Here are some of the reasons your female kitty might seem mean to everyone:

1. Territorial aggression

Territorial aggression is when an animal defends its territory from intruders. 

In the wild, they need to defend their food and territory from other animals. Aggression is also seen if two animals are competing for the same resources. Unfortunately, territorial aggression can also be common among well-fed cats, because their territorial nature is instinctive. Female cats are more likely to behave this way than males, because the female hormone, estrogen, stimulates their territorial instinct.

2. Maternal aggression

Cats do not typically show aggression toward humans. But, when a cat has a litter of kittens, maternal aggression may be evident in the form of hissing, growling, and swatting. When a cat is pregnant, she will start to adopt maternal behaviors that could include aggression toward other animals and people. This is because she will want to protect her unborn kittens from any harm.

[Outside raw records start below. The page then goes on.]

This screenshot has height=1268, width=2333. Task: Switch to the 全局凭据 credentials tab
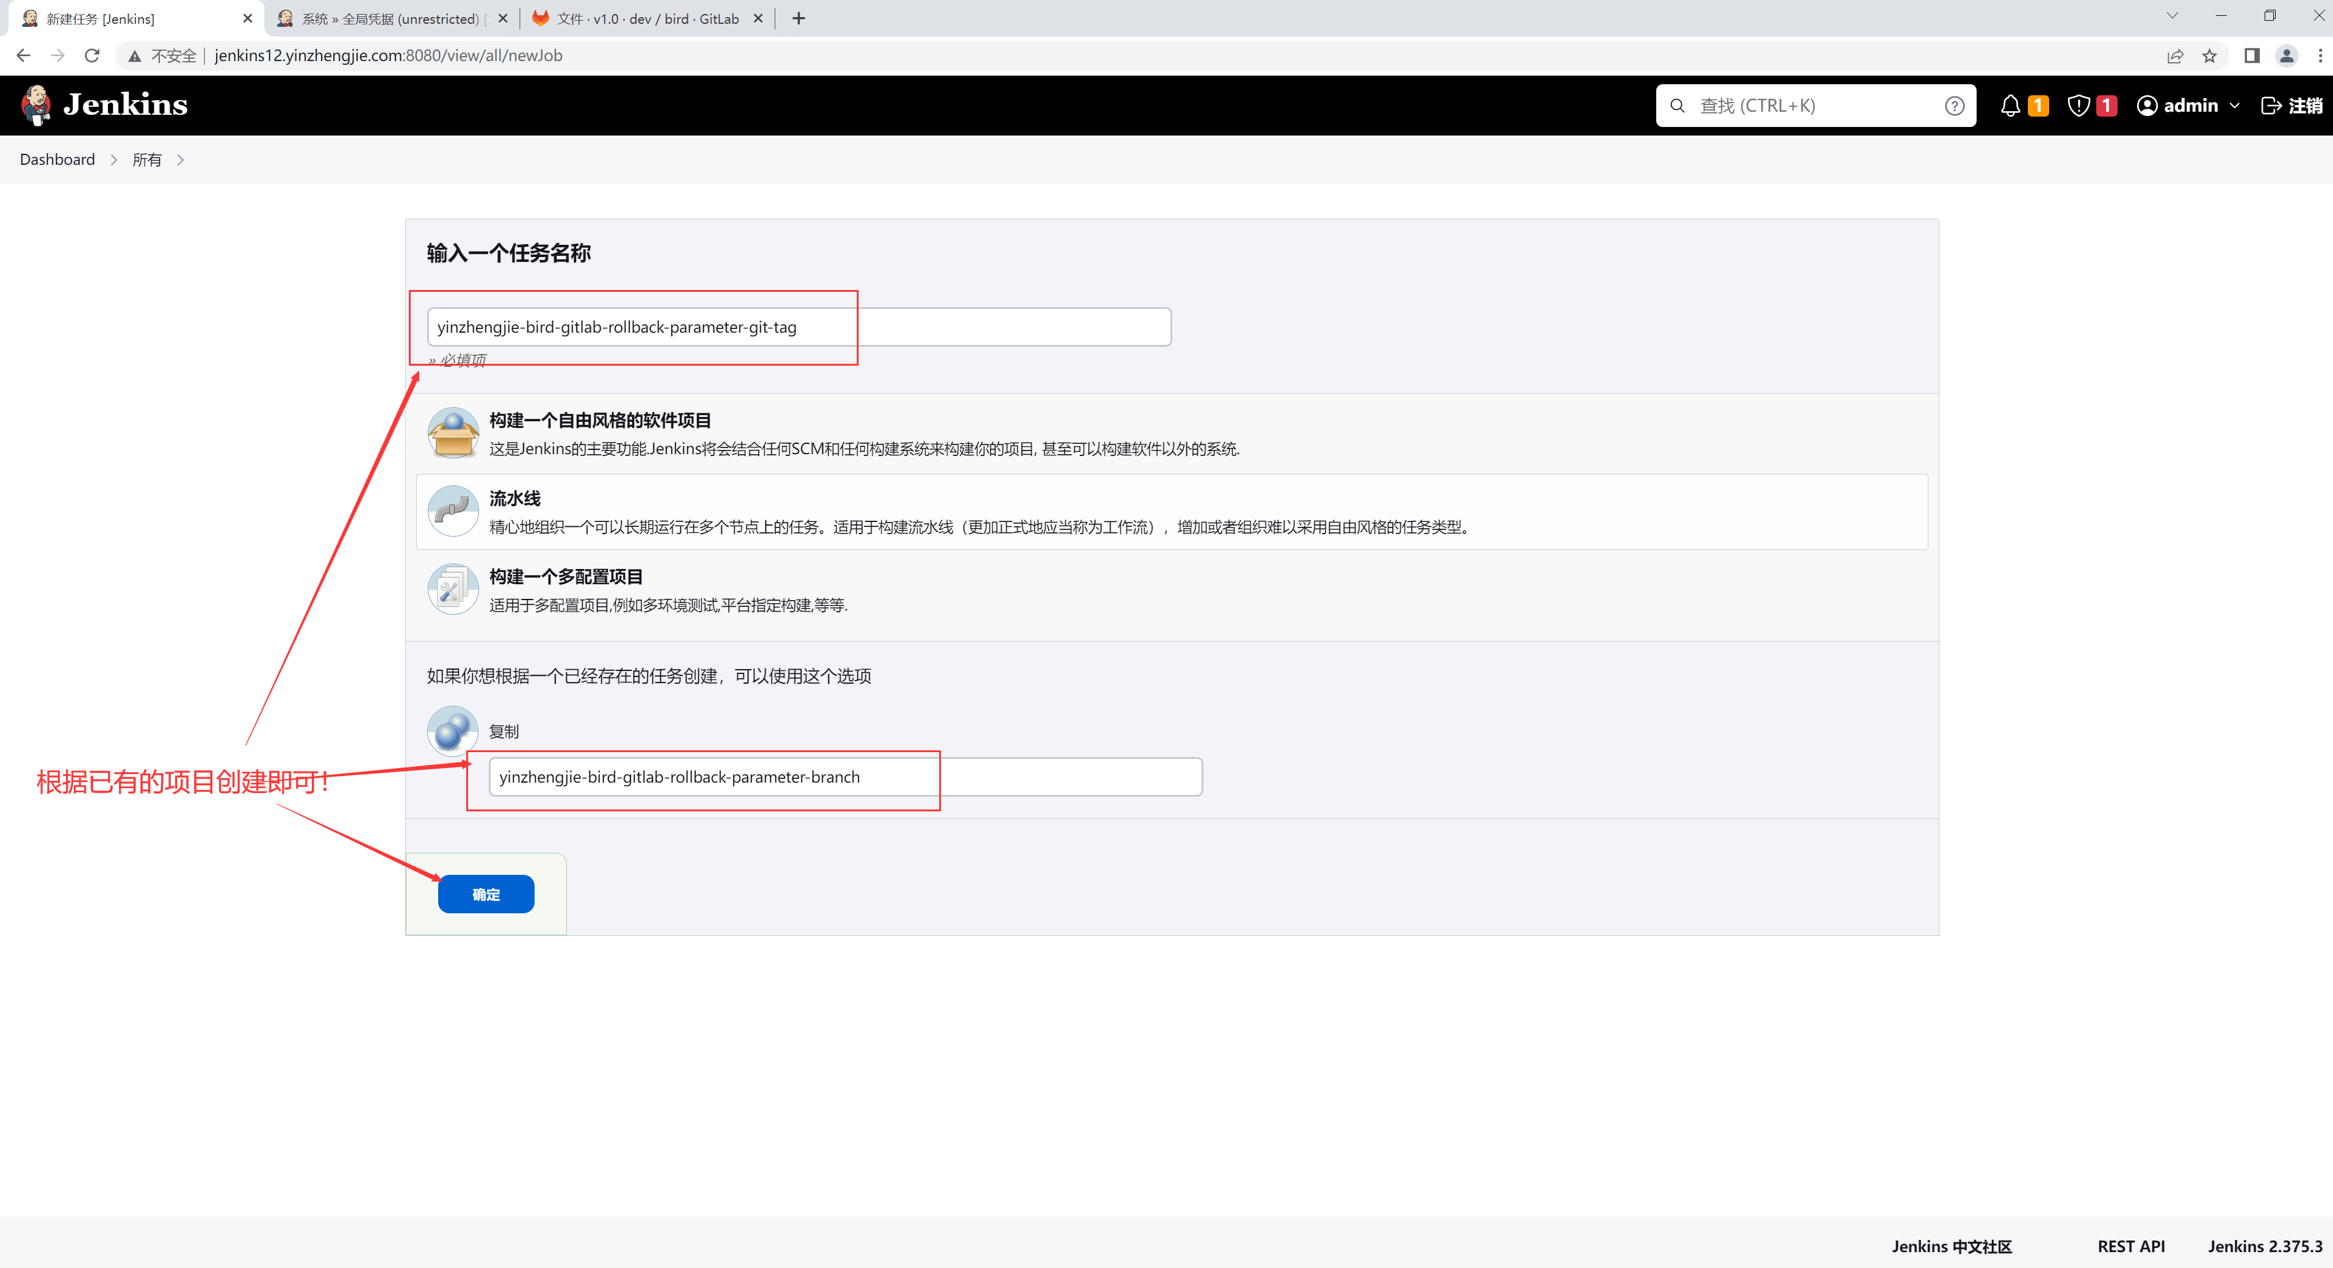point(390,18)
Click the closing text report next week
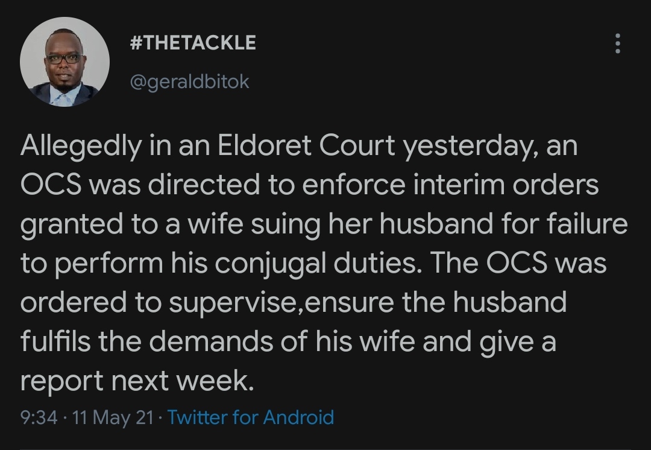This screenshot has width=651, height=450. [x=136, y=379]
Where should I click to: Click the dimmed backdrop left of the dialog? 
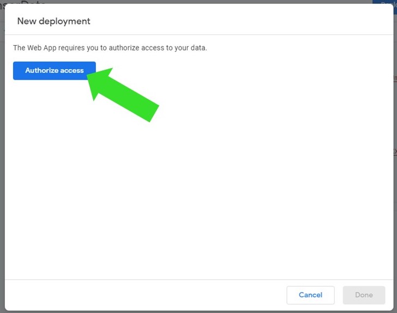[2, 164]
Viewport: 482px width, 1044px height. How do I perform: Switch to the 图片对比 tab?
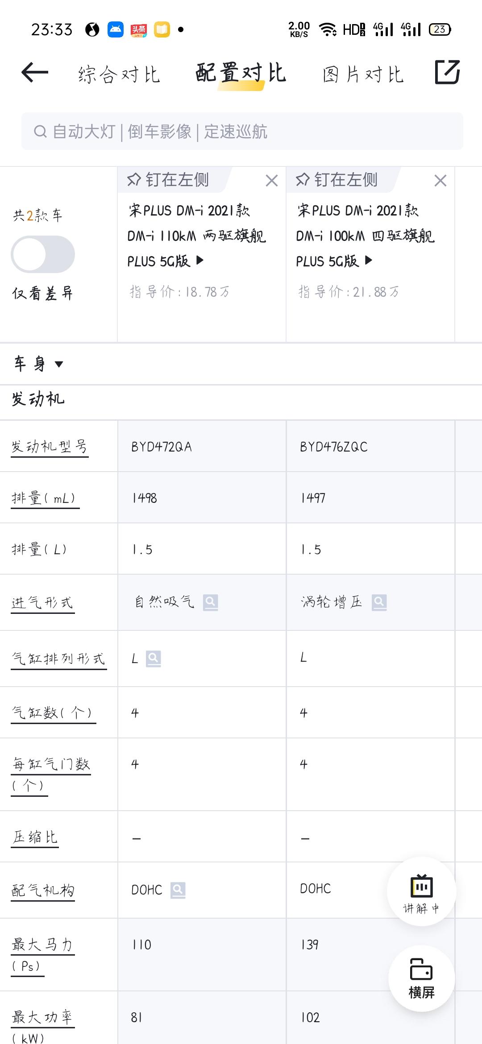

3. Aggression while in heat

The female cat is instinctively driven to mate with as many males as possible in order to produce offspring. You may find the queen’s excessive yowling an annoyance during the mating season, as she announces her availability to nearby tomcats.

However, female cats might also display aggression while in heat to protect themselves from being mounted by other animals. They will also mark their territory with urine, leading to urine stains or odor on furniture or clothing if they are allowed inside your home or bedroom while they are in heat.

4. Independent streak

Female cats are great for people who do not need a lot of company. They’re not as demanding and can be left alone for long periods of time without getting unhappy. Unfortunately, their independent streak is often misunderstood as a sign of aggression. 

Hence, never judge your girl by her independence. She might not be as cuddly as her male counterparts, but she will surely remain your most loyal, devoted, lifelong companion.

How do female cats show dominance?

If you have multiple cats at home, a dominant female cat might establish herself as the head by hissing, yowling, and prolonged staring. She will also urinate and head-bunt every corner that she considers her domain to warn the other cats. These “alpha” behaviors are most often observed in cats that have not been spayed. Other external factors, such as the home environment and early socialization, can also impact a cat’s behavior toward other pets.

The importance of spaying

While the cat’s upbringing, genetic traits, and environment can shape her personality, it is also important to note that certain behaviors are hormone-driven. Intact females tend to show more aggression than those that are spayed, and this is primarily due to the cat’s instinct to find a mate and reproduce.

Aside from aggression, unspayed cats might also show other problematic behaviors such as excessive vocalization, territoriality, the desire to roam and find a mate, and frequent urine marking. 

If your female is spayed, these problematic behaviors will be greatly reduced. You will also save yourself the trouble of caring for unwanted kittens (unless you have planned this). Vets also recommend spaying cats to reduce certain health diseases such as ovarian tumors, breast cancer, and urinary infections.


Female cats are not necessarily mean. While they might seem more independent and distant than males, these traits do not always indicate aggression. Know that females can also be just as affectionate and cuddly as their male peers, depending on how they were raised and trained. If you are willing to devote your time to socialize your furry friend properly, she will likely grow into a well-behaved cat, just like the rest.